━━━ Reading passage

Recently, fundamental results in the HA areas of Gabor transforms (GT) and pseudodifferential operators have been obtained by members of our groups. These results create promising opportunities and orientations for future mathematical work. Moreover, joint discussions have suggested a strong potential of these recent results and of future HA research for successful application in wireless communications. This potential is primarily based on the correspondences existing between the GT and multicarrier modulation techniques, and between so-called Gabor multiplier operators and time-varying wireless channels.

The general objective of the project is to capitalize on these opportunities and potentials and put HA results to practical use in wireless communications. The purpose of this project is
  • to perform advanced mathematical research in HA, continuing the successful directions mentioned above with a specific orientation towards topics relevant to wireless communications,
  • and to develop improved techniques for wireless communications based on existing and future results of HA.
The application of advanced HA methods and results in wireless communications research is expected to yield important benefits. Future wireless communication systems (e.g., the next generation of mobile radio systems, often referred to as ''4G'' or ''Beyond 3G'' ) are supposed to offer higher data rates, reliability, and energy efficiency. Achieving these goals will require substantially improved transmitter and receiver (transceiver) techniques for modulation, demodulation, equalization, detection, synchronization, and channel estimation. These techniques must be suited to the time-varying wireless channels encountered in mobility-dominated scenarios. The results of this project will be an important contribution to the design of wireless communication systems meeting these future demands, and thus the project is expected to have significant industrial impact.

━━━━━━
━━━ Extracted records

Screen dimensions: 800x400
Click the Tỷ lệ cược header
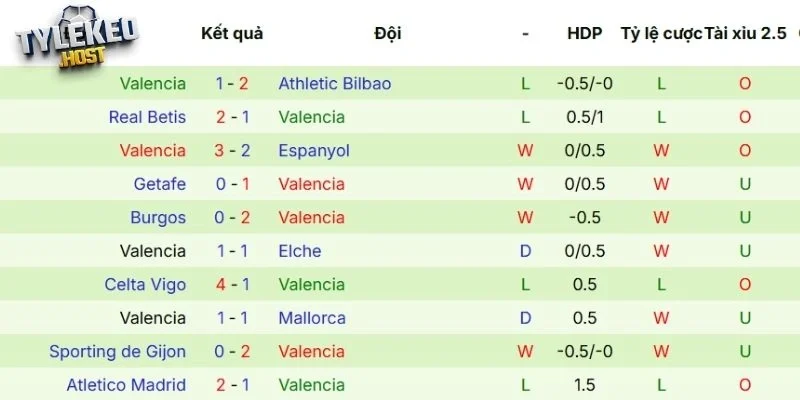pos(660,33)
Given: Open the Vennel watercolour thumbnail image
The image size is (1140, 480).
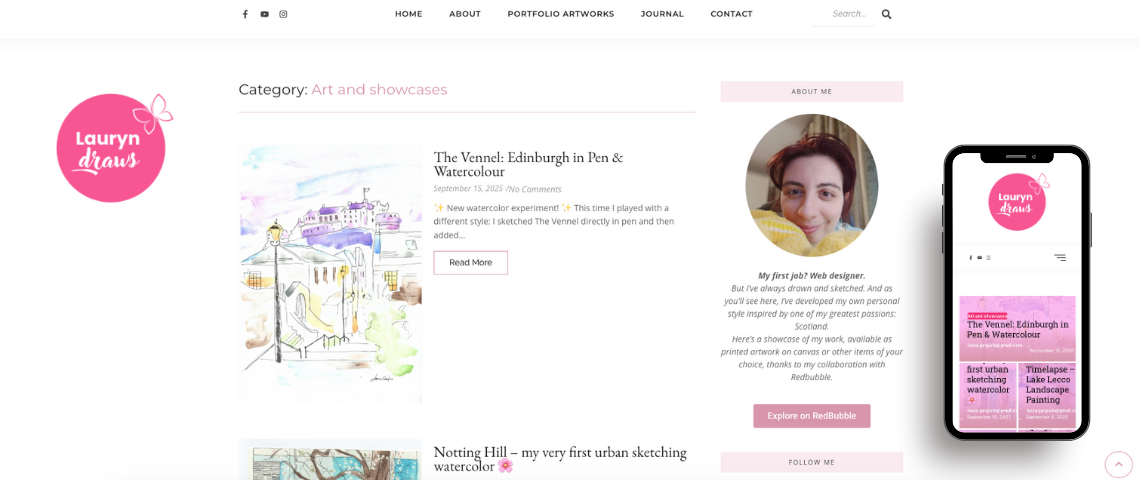Looking at the screenshot, I should 330,273.
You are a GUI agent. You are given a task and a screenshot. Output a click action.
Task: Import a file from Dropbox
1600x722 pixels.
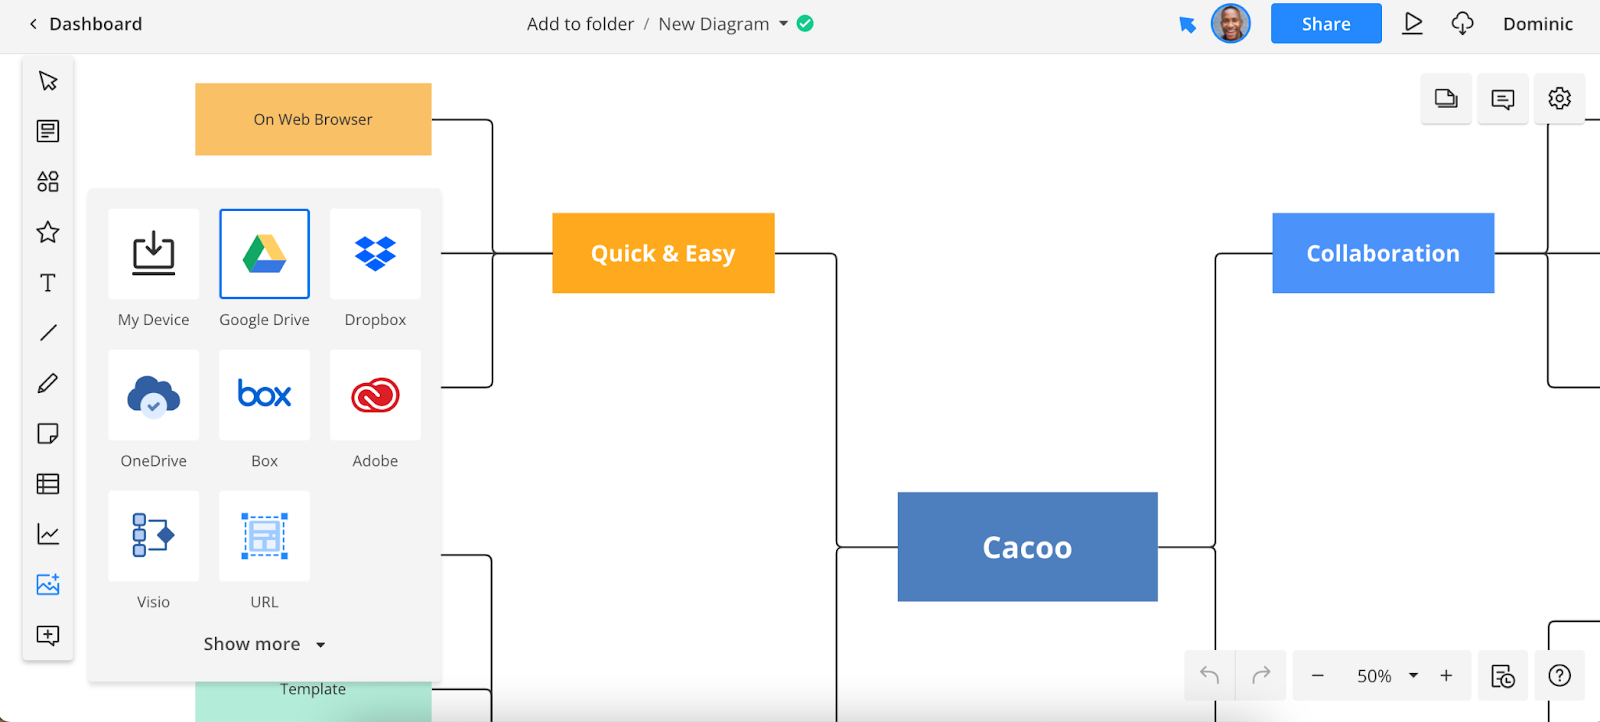[375, 254]
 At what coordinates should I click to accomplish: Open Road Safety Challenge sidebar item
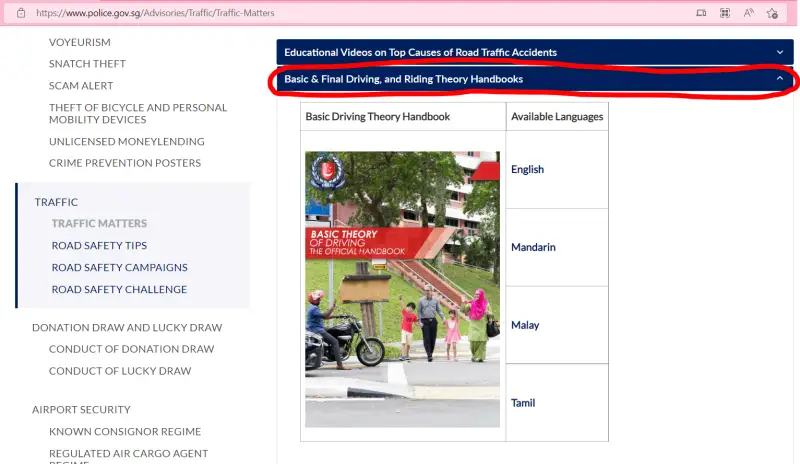pyautogui.click(x=119, y=289)
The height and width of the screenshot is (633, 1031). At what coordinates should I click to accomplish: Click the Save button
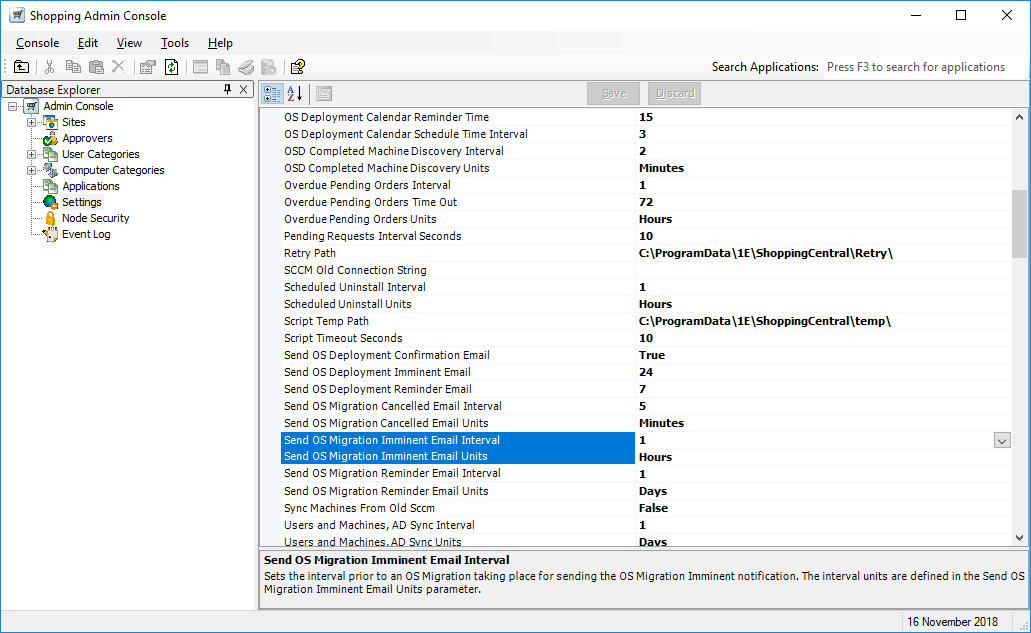coord(614,94)
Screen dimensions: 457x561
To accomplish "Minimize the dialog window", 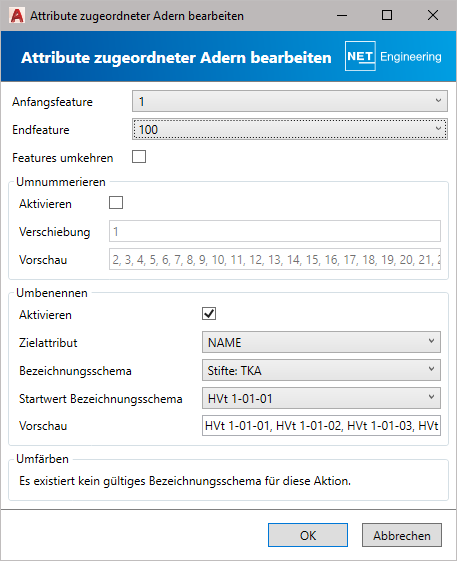I will point(342,15).
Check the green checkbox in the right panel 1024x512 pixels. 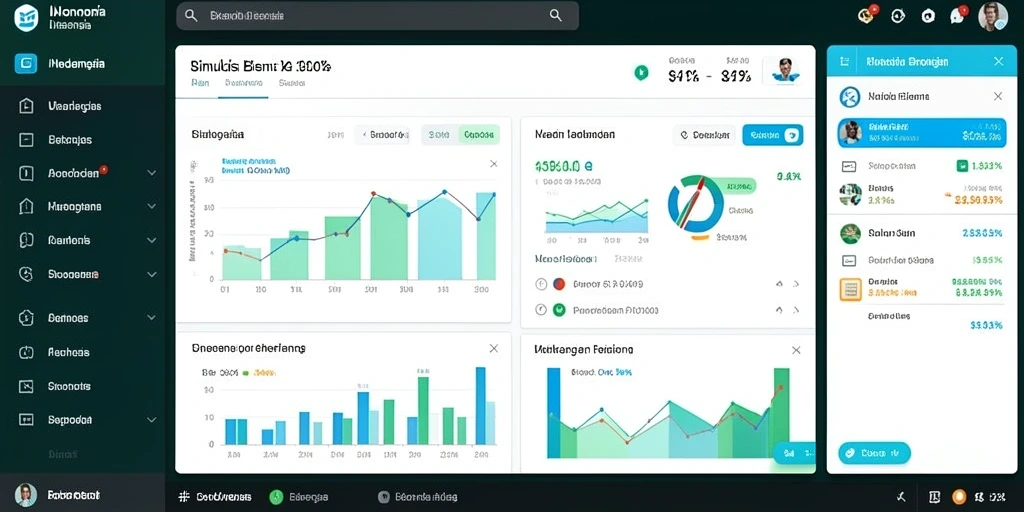pos(962,166)
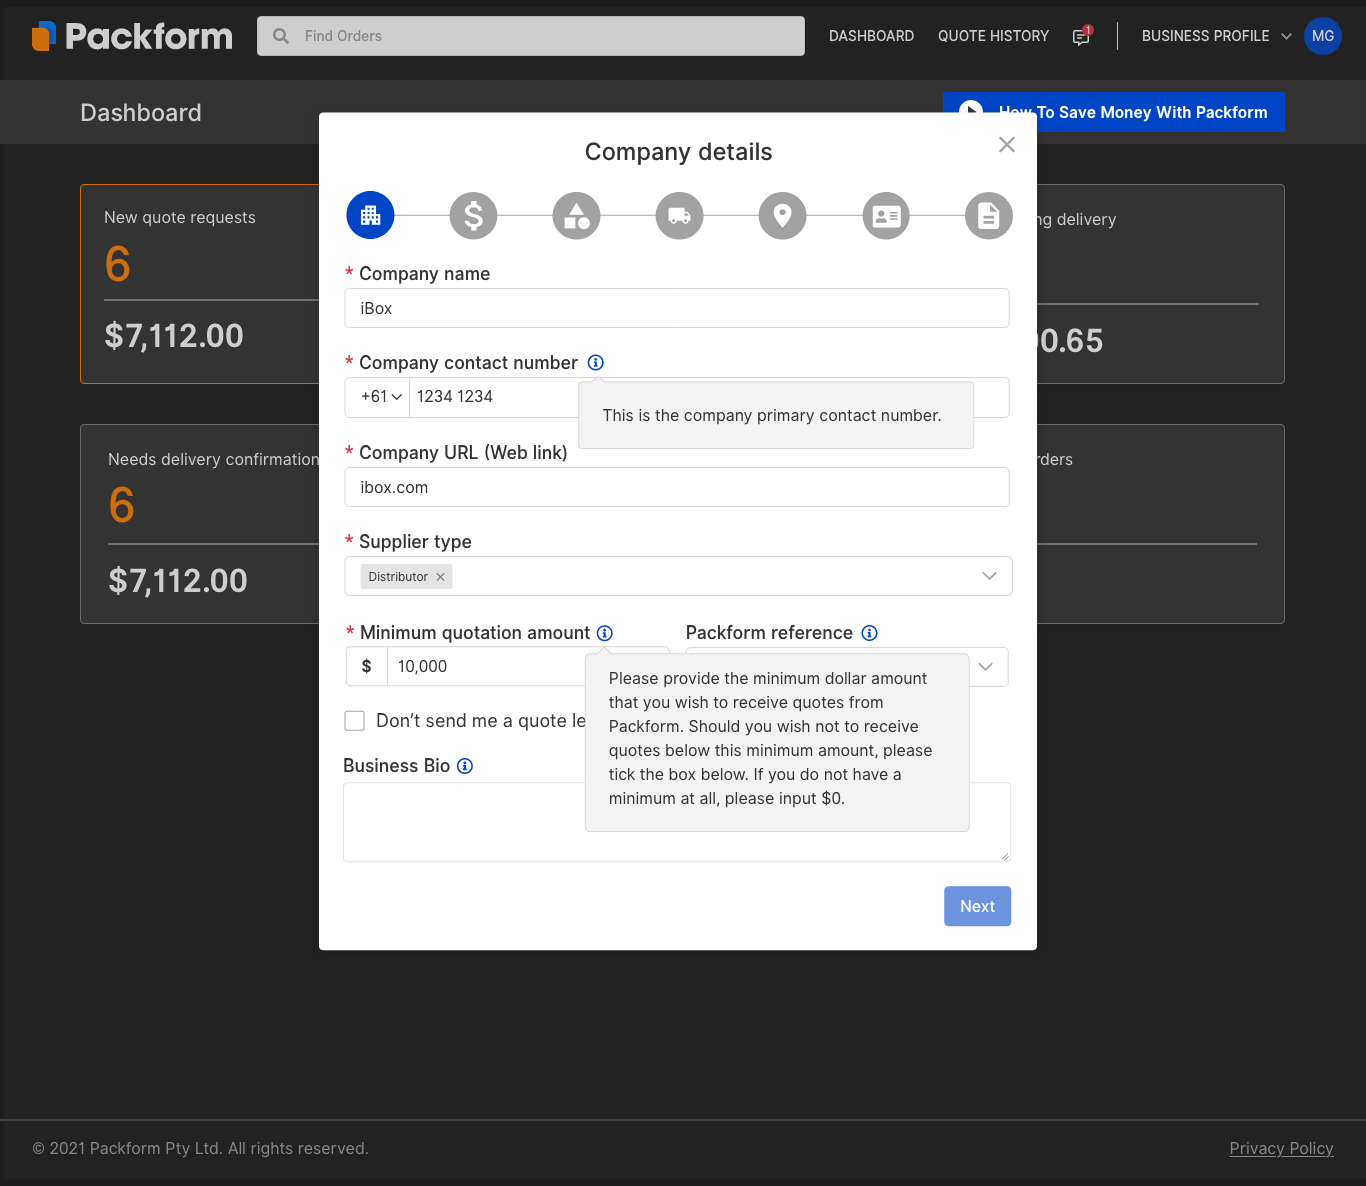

━━━━━━

# What you have to do
From the project description on harmonic analysis for wireless communications, write out the part starting at "The general objective" and ending at "results of HA.". None of the items are needed here.

# The reply
The general objective of the project is to capitalize on these opportunities and potentials and put HA results to practical use in wireless communications. The purpose of this project is
  • to perform advanced mathematical research in HA, continuing the successful directions mentioned above with a specific orientation towards topics relevant to wireless communications,
  • and to develop improved techniques for wireless communications based on existing and future results of HA.